NATO's poorly planned adventure in Kosovo has brought a critical question to the fore: just how should Americans define their national interest in the information age? The Soviet Union is gone, and an information revolution has transformed the nature of power. Few "A list" threats to American security loom large today. Global telecommunications have made humanitarian crises in far-flung places impossible to ignore. But before the United States embarks on another costly human rights crusade, Americans should recognize that moral values are only part of a foreign policy. Other essential priorities remain. If Washington neglects to handle the "A list," the consequences for global peace and prosperity will be dire.

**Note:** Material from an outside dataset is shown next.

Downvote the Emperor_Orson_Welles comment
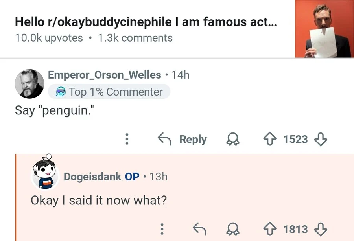The height and width of the screenshot is (241, 354). [x=321, y=139]
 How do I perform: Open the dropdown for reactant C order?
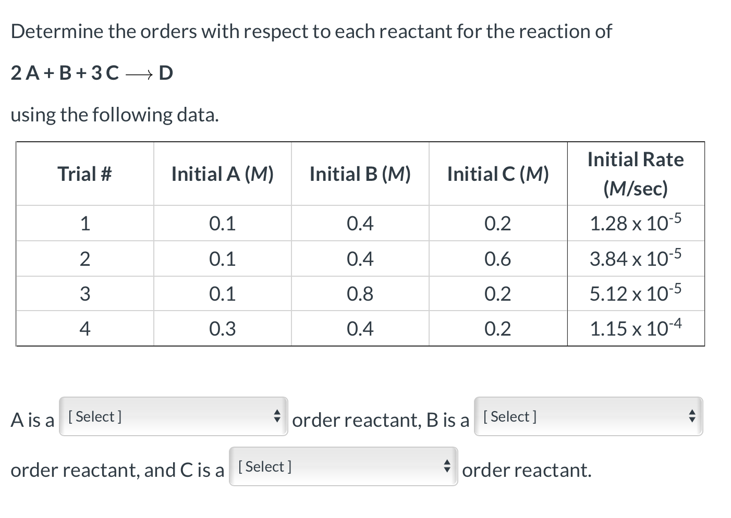(x=342, y=466)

Joseph S. Nye, Jr., is Dean of Harvard's Kennedy School of Government and served as Assistant Secretary of Defense for International Security Affairs in 1994 and 1995.
CONFUSION AFTER KOSOVO
NATO's military intervention in Kosovo dramatically raises a larger problem: how should the United States define its interests in today's world? After the collapse of the Soviet Union, what are the limits of America's concerns abroad? Can one define interests conventionally in the information age? The "national interest" is a slippery concept, used to describe as well as prescribe foreign policy. Hence the considerable debate about it. Some scholars have even regretted the waning of the very idea of a "national" interest today. Writing in these pages, Samuel P. Huntington argued recently that "without a sure sense of national identity, Americans have become unable to define their national interests, and as a result subnational commercial interests and transnational and nonnational ethnic interests have come to dominate foreign policy."

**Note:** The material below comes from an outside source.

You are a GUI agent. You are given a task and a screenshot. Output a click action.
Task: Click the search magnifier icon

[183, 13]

For almost five decades, the containment of Soviet power provided a North Star to guide American foreign policy. From a longer historical perspective, however, the Cold War was the anomalous period, and even it involved some bitter disputes over where our interests lay -- during the Vietnam War, for example. Before World War II, confusion was more often the rule. For example, ethnic differences colored appraisals of whether the United States should enter World War I. Peter Trubowitz's recent study of American definitions of national interests in the 1890s, 1930s, and 1980s concludes that "there is no single national interest. Analysts who assume that America has a discernible national interest whose defense should determine its relations with other nations are unable to explain the persistent failure to achieve domestic consensus on international objectives."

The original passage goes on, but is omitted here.